What this task involves:
Among these records, which lines include "computer"? Copy them out.

Stored items from a collection:
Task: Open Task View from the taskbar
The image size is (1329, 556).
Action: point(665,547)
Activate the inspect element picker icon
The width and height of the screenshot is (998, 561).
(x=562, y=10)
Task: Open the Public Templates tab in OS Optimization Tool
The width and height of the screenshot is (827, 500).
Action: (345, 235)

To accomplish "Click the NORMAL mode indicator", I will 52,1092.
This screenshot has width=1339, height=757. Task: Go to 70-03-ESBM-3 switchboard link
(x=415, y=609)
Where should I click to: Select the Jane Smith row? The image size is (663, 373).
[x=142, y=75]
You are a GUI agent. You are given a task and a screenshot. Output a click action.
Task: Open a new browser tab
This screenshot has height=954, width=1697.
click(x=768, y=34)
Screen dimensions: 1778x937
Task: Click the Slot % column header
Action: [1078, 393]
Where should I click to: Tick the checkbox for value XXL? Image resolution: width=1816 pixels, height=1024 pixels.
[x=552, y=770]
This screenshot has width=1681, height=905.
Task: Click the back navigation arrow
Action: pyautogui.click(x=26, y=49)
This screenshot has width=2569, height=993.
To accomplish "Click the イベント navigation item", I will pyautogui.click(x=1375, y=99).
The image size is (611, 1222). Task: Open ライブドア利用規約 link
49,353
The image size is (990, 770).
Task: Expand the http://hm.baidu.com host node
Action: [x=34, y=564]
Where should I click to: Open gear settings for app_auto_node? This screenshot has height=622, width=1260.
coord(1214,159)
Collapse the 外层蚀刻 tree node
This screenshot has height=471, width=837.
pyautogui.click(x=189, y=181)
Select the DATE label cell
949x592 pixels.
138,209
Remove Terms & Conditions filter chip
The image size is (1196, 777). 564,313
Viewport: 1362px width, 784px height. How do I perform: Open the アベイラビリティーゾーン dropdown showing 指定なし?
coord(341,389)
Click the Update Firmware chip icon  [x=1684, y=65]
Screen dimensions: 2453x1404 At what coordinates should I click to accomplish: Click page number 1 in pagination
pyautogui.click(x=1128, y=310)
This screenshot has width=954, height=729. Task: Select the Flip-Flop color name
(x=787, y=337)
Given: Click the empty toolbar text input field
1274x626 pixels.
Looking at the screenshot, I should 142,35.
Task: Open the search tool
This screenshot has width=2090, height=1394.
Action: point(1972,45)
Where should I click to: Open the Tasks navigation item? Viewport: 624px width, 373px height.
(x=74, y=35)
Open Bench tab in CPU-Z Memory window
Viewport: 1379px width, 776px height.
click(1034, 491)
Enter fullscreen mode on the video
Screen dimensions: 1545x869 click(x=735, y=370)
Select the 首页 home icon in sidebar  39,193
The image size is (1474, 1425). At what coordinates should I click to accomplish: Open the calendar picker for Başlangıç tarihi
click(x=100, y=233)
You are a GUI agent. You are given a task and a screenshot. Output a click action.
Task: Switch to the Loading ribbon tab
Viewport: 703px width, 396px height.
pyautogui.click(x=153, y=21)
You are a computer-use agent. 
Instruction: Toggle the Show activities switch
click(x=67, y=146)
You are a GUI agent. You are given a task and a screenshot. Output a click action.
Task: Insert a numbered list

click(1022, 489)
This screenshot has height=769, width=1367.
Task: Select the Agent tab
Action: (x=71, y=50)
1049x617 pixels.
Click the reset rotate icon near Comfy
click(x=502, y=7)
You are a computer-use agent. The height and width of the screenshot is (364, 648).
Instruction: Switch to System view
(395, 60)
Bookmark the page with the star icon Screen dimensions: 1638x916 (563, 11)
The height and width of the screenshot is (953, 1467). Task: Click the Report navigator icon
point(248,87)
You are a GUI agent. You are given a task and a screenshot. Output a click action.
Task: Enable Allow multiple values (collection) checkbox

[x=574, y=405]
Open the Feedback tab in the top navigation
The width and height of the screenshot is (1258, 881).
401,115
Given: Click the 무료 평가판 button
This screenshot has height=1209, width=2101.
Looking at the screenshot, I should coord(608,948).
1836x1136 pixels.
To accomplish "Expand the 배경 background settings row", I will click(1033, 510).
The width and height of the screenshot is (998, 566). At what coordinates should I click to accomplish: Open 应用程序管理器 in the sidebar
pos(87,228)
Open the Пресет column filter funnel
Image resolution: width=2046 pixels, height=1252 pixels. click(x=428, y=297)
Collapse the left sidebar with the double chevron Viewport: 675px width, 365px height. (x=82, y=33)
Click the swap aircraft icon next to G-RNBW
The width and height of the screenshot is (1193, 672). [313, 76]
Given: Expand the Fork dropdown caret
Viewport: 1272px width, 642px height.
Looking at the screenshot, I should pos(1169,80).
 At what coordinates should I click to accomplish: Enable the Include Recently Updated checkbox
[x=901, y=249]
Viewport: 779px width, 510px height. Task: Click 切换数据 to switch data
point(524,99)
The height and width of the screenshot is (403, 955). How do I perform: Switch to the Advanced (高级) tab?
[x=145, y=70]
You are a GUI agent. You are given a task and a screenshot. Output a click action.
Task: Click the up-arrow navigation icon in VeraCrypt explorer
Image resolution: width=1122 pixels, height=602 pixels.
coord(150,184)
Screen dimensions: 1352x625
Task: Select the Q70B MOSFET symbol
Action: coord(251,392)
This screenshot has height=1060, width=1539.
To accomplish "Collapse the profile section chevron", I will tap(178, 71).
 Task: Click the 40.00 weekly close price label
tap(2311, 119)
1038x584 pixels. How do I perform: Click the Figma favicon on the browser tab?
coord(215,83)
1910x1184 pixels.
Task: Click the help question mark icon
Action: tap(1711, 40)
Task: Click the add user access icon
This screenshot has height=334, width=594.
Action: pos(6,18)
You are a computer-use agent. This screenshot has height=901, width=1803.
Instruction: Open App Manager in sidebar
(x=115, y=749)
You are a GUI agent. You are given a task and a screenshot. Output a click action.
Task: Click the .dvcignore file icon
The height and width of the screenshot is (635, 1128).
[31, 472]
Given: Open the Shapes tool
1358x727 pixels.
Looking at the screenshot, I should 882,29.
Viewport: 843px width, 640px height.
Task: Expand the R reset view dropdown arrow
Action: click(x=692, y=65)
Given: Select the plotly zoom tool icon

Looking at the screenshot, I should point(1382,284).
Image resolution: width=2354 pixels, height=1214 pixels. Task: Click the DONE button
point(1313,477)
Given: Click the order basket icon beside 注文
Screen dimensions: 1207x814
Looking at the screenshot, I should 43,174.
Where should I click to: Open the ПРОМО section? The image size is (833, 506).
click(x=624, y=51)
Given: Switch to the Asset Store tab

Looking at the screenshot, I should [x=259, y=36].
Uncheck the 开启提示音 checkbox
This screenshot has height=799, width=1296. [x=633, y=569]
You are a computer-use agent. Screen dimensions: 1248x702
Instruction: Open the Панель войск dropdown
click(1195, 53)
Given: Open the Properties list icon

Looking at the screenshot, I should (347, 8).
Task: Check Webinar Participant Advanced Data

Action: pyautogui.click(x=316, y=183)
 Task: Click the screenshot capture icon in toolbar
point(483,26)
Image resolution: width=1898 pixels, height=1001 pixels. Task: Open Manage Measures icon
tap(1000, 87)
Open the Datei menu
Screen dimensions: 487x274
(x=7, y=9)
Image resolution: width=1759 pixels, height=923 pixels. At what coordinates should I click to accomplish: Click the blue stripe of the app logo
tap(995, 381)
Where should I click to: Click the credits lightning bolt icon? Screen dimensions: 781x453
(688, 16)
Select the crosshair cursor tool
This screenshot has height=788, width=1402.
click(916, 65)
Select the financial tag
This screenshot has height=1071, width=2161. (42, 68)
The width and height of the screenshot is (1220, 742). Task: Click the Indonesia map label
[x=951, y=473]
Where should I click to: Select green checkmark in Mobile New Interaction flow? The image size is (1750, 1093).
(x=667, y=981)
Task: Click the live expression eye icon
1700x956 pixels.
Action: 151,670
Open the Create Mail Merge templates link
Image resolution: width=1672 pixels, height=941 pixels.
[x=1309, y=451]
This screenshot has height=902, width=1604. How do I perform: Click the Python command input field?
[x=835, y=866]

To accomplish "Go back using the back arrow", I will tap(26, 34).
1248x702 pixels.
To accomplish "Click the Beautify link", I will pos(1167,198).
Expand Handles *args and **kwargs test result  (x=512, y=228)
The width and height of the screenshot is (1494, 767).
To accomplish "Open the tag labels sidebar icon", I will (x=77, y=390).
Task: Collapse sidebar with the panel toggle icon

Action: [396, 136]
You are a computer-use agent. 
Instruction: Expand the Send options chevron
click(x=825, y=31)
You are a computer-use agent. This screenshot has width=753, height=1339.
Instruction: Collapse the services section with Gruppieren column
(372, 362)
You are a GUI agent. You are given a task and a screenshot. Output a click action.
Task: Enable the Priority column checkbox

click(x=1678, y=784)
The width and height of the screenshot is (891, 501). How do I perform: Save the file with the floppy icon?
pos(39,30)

Answer to this task:
You are a computer-use agent. 
You are a computer-use agent. The height and width of the screenshot is (364, 648).
You are a computer-use agent. This screenshot has height=901, width=1803.
You are a computer-use agent. Screen dimensions: 1248x702
You are a computer-use agent. 
You are a computer-use agent. This screenshot has width=753, height=1339.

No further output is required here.